Target position rows:
+++

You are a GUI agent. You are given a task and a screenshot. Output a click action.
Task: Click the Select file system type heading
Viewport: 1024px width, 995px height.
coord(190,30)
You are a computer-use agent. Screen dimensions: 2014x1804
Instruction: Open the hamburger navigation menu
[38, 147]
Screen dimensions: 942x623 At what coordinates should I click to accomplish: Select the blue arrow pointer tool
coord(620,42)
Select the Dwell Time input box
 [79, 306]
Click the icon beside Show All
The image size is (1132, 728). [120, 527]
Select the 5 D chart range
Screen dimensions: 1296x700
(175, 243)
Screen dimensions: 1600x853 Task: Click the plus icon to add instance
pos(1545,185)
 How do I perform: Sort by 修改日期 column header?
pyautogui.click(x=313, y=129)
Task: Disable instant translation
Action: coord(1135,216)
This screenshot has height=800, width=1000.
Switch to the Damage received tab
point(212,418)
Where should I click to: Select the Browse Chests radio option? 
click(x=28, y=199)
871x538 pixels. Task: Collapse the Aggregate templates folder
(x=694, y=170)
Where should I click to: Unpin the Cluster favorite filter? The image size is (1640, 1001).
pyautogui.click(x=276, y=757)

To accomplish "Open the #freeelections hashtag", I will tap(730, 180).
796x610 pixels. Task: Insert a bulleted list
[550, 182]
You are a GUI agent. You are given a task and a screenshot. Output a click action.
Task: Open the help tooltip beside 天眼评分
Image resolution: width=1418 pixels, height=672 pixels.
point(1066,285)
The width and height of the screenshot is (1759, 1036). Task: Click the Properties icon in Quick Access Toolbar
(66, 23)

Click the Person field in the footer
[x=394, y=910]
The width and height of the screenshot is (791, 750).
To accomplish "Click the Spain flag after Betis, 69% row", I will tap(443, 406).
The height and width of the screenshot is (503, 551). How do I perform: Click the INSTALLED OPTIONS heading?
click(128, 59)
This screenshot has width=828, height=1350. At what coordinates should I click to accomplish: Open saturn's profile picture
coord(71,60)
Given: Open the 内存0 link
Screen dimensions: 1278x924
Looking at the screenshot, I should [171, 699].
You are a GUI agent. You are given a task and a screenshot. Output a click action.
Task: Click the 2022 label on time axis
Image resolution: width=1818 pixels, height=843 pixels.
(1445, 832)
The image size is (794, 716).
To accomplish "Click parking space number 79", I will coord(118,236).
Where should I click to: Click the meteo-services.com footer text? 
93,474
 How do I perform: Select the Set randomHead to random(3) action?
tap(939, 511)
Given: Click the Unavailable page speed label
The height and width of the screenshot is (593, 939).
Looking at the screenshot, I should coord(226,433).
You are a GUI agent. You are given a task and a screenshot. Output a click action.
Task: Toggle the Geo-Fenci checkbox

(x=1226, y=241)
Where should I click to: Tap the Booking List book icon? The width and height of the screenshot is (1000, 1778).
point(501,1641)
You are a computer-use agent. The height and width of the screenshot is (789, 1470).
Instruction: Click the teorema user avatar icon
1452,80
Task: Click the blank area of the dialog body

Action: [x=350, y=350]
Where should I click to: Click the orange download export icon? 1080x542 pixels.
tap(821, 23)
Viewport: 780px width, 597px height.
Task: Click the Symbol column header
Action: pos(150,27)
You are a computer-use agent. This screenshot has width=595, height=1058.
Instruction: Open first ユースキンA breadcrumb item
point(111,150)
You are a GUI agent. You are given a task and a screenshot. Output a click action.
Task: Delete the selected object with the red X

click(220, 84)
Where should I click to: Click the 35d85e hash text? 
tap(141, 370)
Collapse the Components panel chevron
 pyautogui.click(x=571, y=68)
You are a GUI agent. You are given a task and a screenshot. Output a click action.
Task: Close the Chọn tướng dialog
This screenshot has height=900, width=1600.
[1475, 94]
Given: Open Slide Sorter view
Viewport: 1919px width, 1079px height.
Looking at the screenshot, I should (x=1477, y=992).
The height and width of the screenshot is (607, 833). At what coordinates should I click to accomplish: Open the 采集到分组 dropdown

+++

Task details
Write out all of the rows again, replacing "GUI agent" with "desktop agent" wherever it occurs and leaving everything else unchanged.

Reply to the exercise
You are a desktop agent. You are given a task and a screenshot. Output a click action.
Task: Click the Select file system type heading
Viewport: 1024px width, 995px height.
coord(190,30)
You are a computer-use agent. Screen dimensions: 2014x1804
Instruction: Open the hamburger navigation menu
[38, 147]
Screen dimensions: 942x623 At what coordinates should I click to accomplish: Select the blue arrow pointer tool
coord(620,42)
Select the Dwell Time input box
 [79, 306]
Click the icon beside Show All
The image size is (1132, 728). [120, 527]
Select the 5 D chart range
Screen dimensions: 1296x700
(175, 243)
Screen dimensions: 1600x853 Task: Click the plus icon to add instance
pos(1545,185)
 How do I perform: Sort by 修改日期 column header?
pyautogui.click(x=313, y=129)
Task: Disable instant translation
Action: coord(1135,216)
This screenshot has height=800, width=1000.
Switch to the Damage received tab
point(212,418)
Where should I click to: Select the Browse Chests radio option? 
click(x=28, y=199)
871x538 pixels. Task: Collapse the Aggregate templates folder
(x=694, y=170)
Where should I click to: Unpin the Cluster favorite filter? The image size is (1640, 1001).
pyautogui.click(x=276, y=757)

To accomplish "Open the #freeelections hashtag", I will tap(730, 180).
796x610 pixels. Task: Insert a bulleted list
[550, 182]
You are a desktop agent. You are given a task and a screenshot. Output a click action.
Task: Open the help tooltip beside 天眼评分
Image resolution: width=1418 pixels, height=672 pixels.
point(1066,285)
The width and height of the screenshot is (1759, 1036). Task: Click the Properties icon in Quick Access Toolbar
(66, 23)

Click the Person field in the footer
[x=394, y=910]
The width and height of the screenshot is (791, 750).
To accomplish "Click the Spain flag after Betis, 69% row", I will tap(443, 406).
The height and width of the screenshot is (503, 551). How do I perform: Click the INSTALLED OPTIONS heading?
click(128, 59)
This screenshot has width=828, height=1350. At what coordinates should I click to accomplish: Open saturn's profile picture
coord(71,60)
Given: Open the 内存0 link
Screen dimensions: 1278x924
Looking at the screenshot, I should [171, 699].
You are a desktop agent. You are given a task and a screenshot. Output a click action.
Task: Click the 2022 label on time axis
Image resolution: width=1818 pixels, height=843 pixels.
(1445, 832)
The image size is (794, 716).
To accomplish "Click parking space number 79", I will coord(118,236).
Where should I click to: Click the meteo-services.com footer text? 
93,474
 How do I perform: Select the Set randomHead to random(3) action?
tap(939, 511)
Given: Click the Unavailable page speed label
The height and width of the screenshot is (593, 939).
Looking at the screenshot, I should coord(226,433).
You are a desktop agent. You are given a task and a screenshot. Output a click action.
Task: Toggle the Geo-Fenci checkbox

(x=1226, y=241)
Where should I click to: Tap the Booking List book icon? The width and height of the screenshot is (1000, 1778).
point(501,1641)
You are a computer-use agent. The height and width of the screenshot is (789, 1470).
Instruction: Click the teorema user avatar icon
1452,80
Task: Click the blank area of the dialog body

Action: [x=350, y=350]
Where should I click to: Click the orange download export icon? 1080x542 pixels.
tap(821, 23)
Viewport: 780px width, 597px height.
Task: Click the Symbol column header
Action: pos(150,27)
You are a computer-use agent. This screenshot has width=595, height=1058.
Instruction: Open first ユースキンA breadcrumb item
point(111,150)
You are a desktop agent. You are given a task and a screenshot. Output a click action.
Task: Delete the selected object with the red X

click(220, 84)
Where should I click to: Click the 35d85e hash text? 
tap(141, 370)
Collapse the Components panel chevron
 pyautogui.click(x=571, y=68)
You are a desktop agent. You are given a task and a screenshot. Output a click action.
Task: Close the Chọn tướng dialog
This screenshot has height=900, width=1600.
[1475, 94]
Given: Open Slide Sorter view
Viewport: 1919px width, 1079px height.
Looking at the screenshot, I should (x=1477, y=992).
The height and width of the screenshot is (607, 833). At what coordinates should I click to accomplish: Open the 采集到分组 dropdown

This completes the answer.